SOURCE INFORMATION below:

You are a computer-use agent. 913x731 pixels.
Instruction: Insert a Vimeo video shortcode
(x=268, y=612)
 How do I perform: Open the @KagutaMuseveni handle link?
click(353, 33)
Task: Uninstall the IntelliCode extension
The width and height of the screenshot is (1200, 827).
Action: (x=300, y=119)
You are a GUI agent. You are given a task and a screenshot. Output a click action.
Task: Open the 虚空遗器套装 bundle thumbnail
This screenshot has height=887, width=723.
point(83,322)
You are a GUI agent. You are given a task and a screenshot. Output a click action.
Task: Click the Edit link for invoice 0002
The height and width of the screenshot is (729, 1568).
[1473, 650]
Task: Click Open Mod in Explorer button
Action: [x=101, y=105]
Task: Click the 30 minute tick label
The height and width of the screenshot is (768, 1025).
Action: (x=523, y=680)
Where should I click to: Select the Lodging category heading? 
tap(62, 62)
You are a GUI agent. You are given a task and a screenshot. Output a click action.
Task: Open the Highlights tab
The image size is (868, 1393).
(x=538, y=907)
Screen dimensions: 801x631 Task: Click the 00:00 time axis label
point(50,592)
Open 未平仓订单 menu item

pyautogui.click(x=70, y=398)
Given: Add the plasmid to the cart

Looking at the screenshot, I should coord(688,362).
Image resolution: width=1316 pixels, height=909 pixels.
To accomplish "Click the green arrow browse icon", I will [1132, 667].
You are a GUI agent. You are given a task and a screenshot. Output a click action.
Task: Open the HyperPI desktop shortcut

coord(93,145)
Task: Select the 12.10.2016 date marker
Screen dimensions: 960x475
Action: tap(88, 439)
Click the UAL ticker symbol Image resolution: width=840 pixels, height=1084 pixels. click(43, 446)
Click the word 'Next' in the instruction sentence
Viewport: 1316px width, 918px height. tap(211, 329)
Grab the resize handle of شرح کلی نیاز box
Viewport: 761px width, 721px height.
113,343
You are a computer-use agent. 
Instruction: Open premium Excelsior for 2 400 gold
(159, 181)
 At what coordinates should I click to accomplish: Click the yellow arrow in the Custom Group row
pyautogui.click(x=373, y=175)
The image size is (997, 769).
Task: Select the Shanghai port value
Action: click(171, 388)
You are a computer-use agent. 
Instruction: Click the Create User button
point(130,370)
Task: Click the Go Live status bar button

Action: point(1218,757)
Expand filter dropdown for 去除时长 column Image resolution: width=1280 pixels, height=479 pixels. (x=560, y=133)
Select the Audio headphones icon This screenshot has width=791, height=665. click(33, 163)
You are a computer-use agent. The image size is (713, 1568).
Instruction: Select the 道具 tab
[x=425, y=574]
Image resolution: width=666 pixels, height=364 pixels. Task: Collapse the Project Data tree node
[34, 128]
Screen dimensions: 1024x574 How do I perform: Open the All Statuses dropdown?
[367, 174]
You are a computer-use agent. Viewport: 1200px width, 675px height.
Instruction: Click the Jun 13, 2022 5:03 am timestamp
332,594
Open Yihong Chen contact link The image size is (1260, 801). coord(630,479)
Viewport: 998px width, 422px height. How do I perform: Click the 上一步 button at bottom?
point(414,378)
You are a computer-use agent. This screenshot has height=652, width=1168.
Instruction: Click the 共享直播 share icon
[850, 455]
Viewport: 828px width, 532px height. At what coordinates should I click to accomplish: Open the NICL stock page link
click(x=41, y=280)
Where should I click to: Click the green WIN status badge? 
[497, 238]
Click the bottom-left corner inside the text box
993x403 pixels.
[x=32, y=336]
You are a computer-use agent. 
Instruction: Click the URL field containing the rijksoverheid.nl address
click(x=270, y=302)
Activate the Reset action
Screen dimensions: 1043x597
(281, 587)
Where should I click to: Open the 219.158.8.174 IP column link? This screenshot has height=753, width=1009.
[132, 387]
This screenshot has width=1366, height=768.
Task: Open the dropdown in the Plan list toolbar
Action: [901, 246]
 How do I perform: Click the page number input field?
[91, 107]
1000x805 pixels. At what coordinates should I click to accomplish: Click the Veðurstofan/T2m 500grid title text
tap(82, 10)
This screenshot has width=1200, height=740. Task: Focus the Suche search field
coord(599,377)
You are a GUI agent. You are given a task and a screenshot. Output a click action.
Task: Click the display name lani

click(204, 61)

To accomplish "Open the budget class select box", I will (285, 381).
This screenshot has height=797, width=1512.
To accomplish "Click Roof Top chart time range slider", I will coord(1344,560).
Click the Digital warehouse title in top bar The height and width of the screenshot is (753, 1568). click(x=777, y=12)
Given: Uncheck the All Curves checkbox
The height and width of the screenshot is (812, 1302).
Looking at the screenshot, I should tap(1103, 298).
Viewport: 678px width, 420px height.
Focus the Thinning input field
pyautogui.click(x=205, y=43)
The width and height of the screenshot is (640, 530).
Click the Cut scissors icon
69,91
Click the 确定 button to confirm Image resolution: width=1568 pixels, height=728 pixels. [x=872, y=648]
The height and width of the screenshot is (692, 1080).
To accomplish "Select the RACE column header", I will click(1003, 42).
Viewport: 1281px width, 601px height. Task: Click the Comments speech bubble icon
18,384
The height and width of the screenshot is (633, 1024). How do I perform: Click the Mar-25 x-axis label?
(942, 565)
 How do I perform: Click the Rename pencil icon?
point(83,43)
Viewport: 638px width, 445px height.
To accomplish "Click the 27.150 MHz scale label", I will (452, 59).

End of SOURCE INFORMATION.

> WHAT TO DO
Copy out, word for word, only the lines from the one with "The width and height of the screenshot is (640, 530)." through the last line of the material above.

> RESULT BELOW
The width and height of the screenshot is (640, 530).
Click the Cut scissors icon
69,91
Click the 确定 button to confirm Image resolution: width=1568 pixels, height=728 pixels. [x=872, y=648]
The height and width of the screenshot is (692, 1080).
To accomplish "Select the RACE column header", I will click(1003, 42).
Viewport: 1281px width, 601px height. Task: Click the Comments speech bubble icon
18,384
The height and width of the screenshot is (633, 1024). How do I perform: Click the Mar-25 x-axis label?
(942, 565)
 How do I perform: Click the Rename pencil icon?
point(83,43)
Viewport: 638px width, 445px height.
To accomplish "Click the 27.150 MHz scale label", I will (452, 59).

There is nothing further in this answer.